● Problem: Reproduce word for word the lines from the one containing "At what coordinates" through the one containing "click(66, 222)", inclusive, leaving out the pictures.

● Exercise inputs:
——————

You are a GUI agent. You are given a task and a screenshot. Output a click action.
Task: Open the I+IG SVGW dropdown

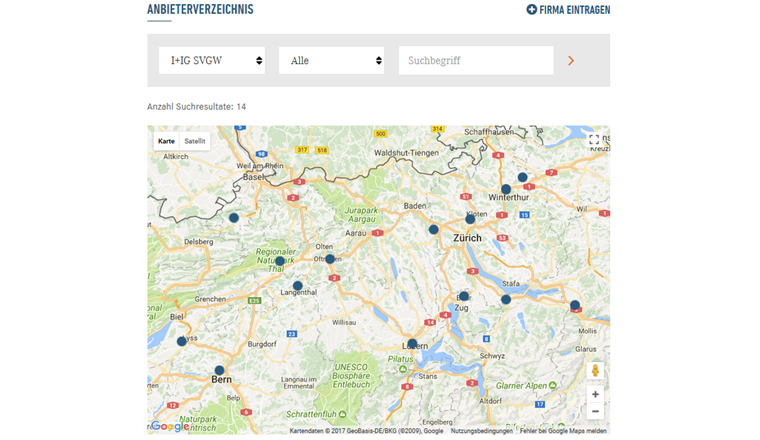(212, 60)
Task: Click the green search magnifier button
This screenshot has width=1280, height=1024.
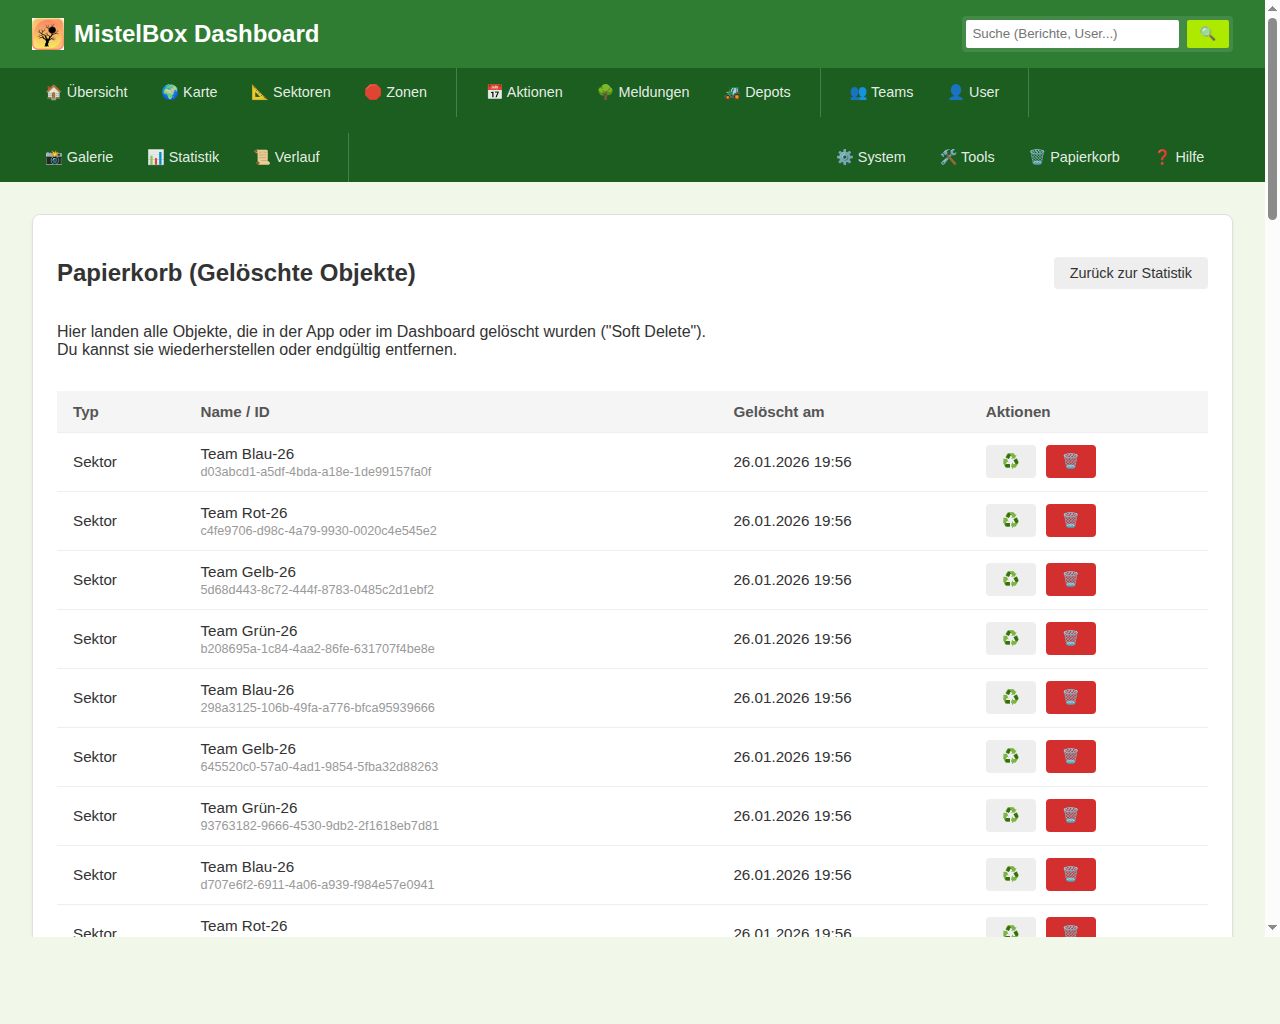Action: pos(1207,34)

——————

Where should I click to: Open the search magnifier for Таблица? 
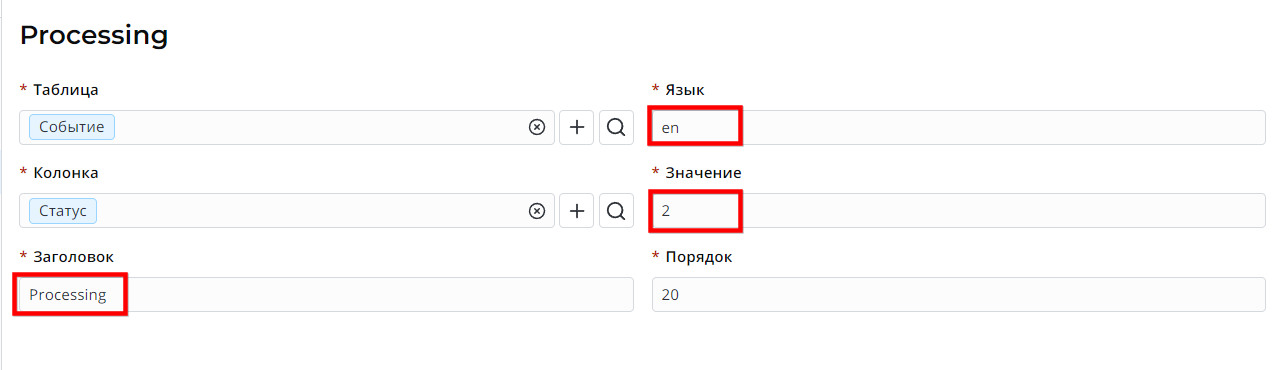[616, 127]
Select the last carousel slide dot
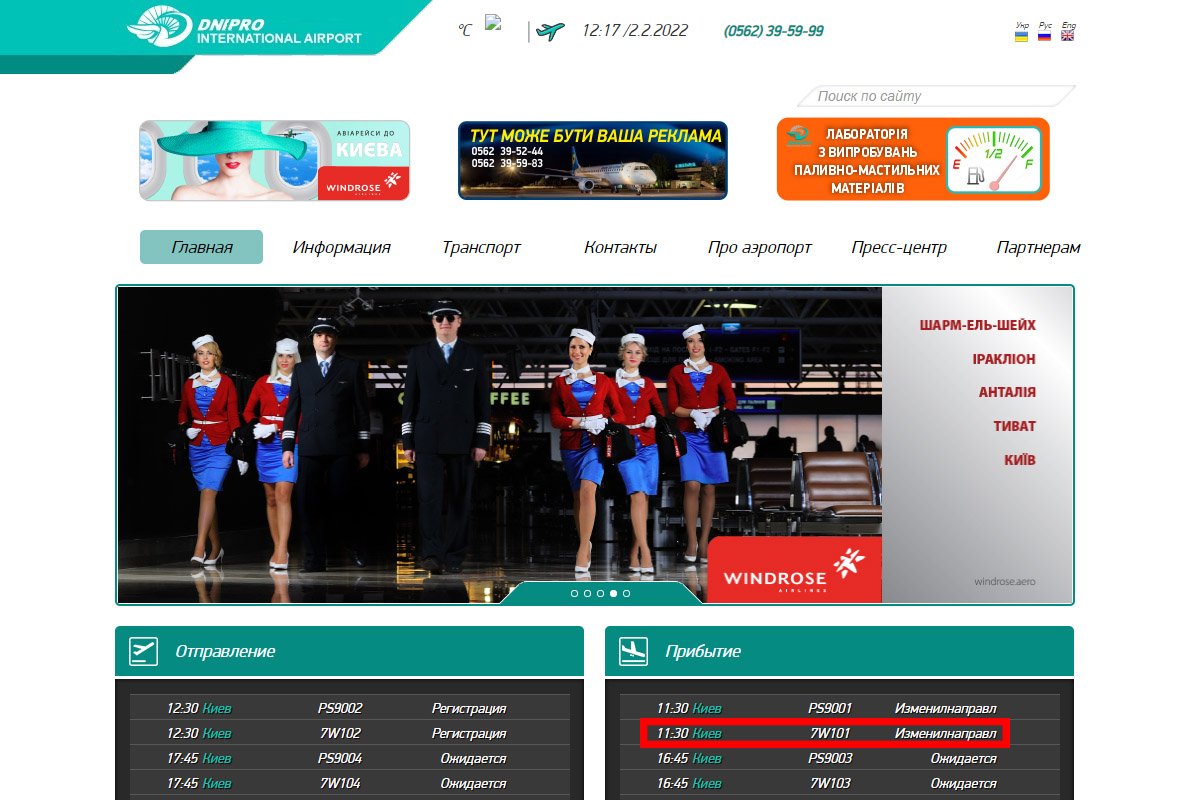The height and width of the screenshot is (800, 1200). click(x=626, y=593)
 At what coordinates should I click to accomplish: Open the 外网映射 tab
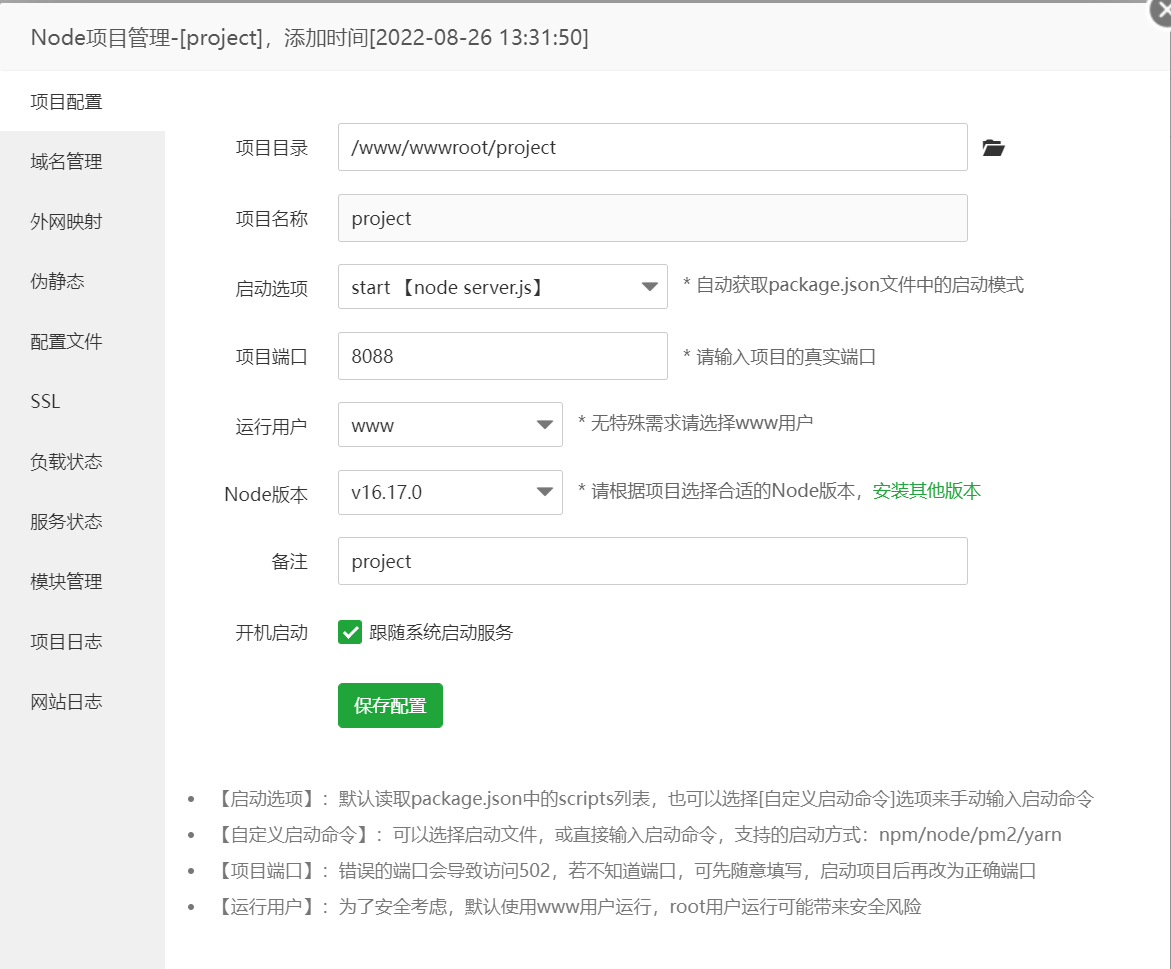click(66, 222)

——————

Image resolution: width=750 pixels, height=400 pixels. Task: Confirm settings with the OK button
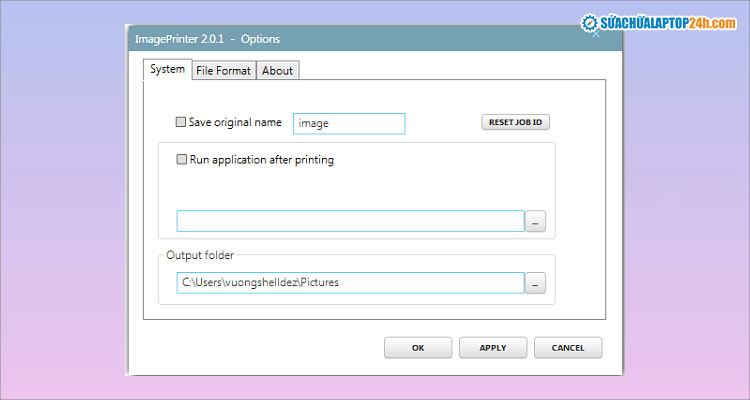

——————

● Output of the task:
 At what coordinates should I click to accomplish: Open the 外网映射 tab
click(66, 222)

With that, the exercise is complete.